Fragmento del documento:
Aún más importante es el hecho de que el resentimiento obstruye o restringe severamente nuestras posibilidades de acción. En la medida en que estamos absorbidos por una conversación que se niega a aceptar la pérdida que hemos sufrido y alimenta nuestro juicio de injusticia y nuestra acusación de culpabilidad, el pasado reina sobre el presente y estrecha el espacio del futuro. Cuando pensamos en el futuro, éste aparece impregnado por los juicios que caracterizan al resentimiento. Normalmente vivimos en el juicio de que seguiremos siendo tratados injustamente de ahora en adelante. Nuestras posibilidades futuras se convierten en posibilidades para incubar más resentimiento.

Material proporcionado:
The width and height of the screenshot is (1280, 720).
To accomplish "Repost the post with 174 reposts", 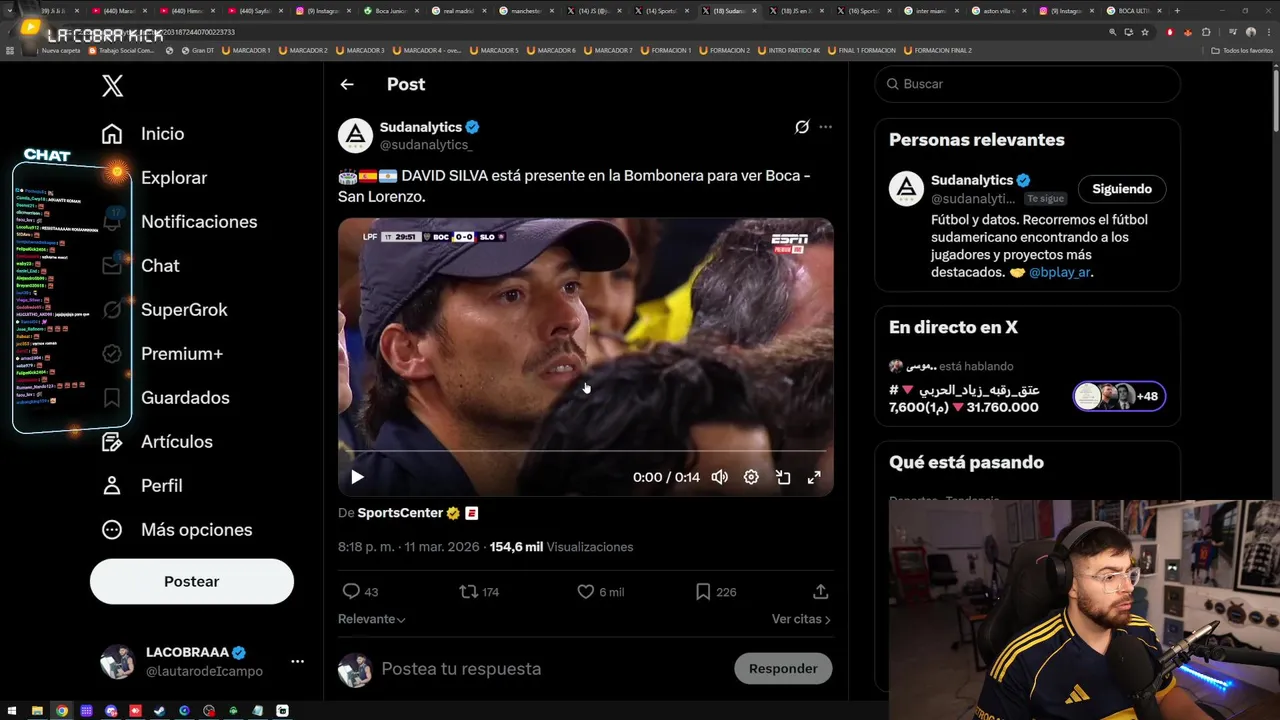I will pos(468,592).
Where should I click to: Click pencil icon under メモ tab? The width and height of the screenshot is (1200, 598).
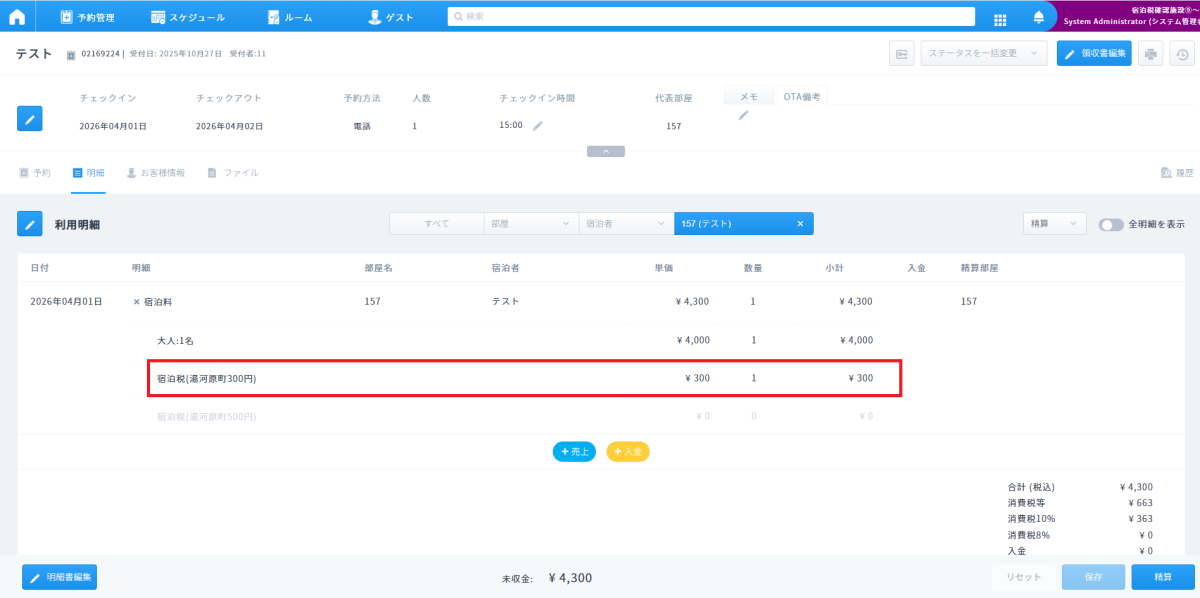coord(743,116)
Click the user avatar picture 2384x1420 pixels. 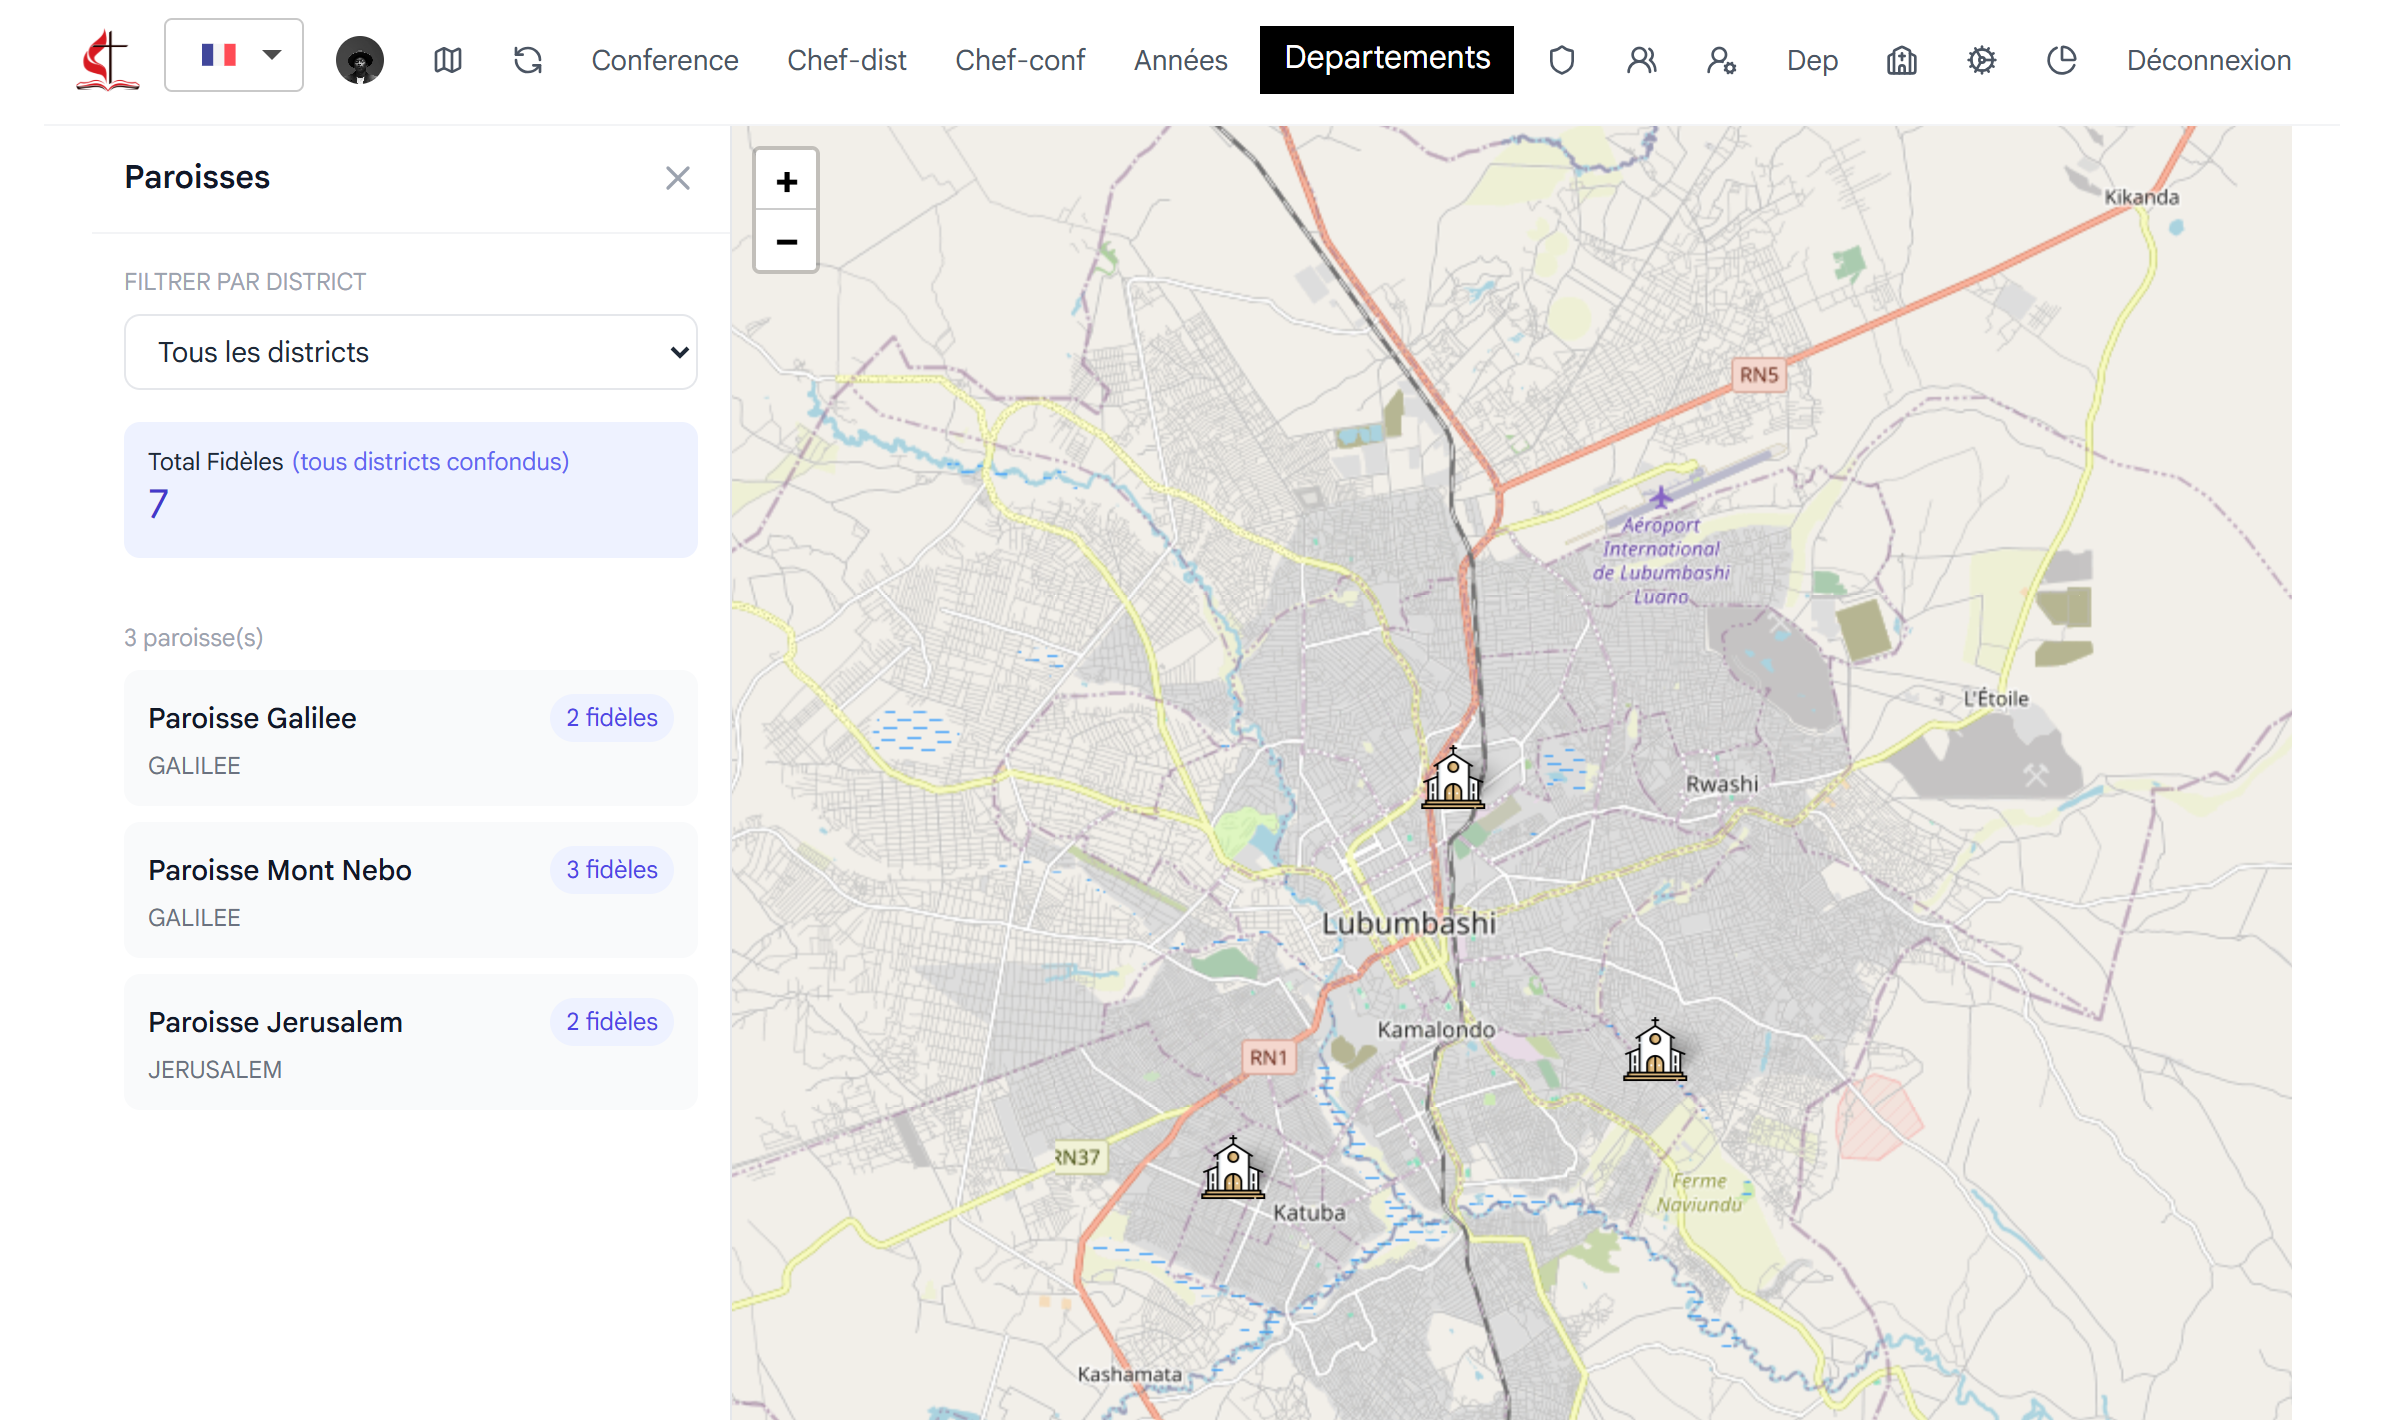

Ejercicio planteado: Según el fragmento sobre el resentimiento, ¿qué efecto tiene el resentimiento sobre nuestras posibilidades de acción?

Respuesta desarrollada: Las obstruye o restringe severamente.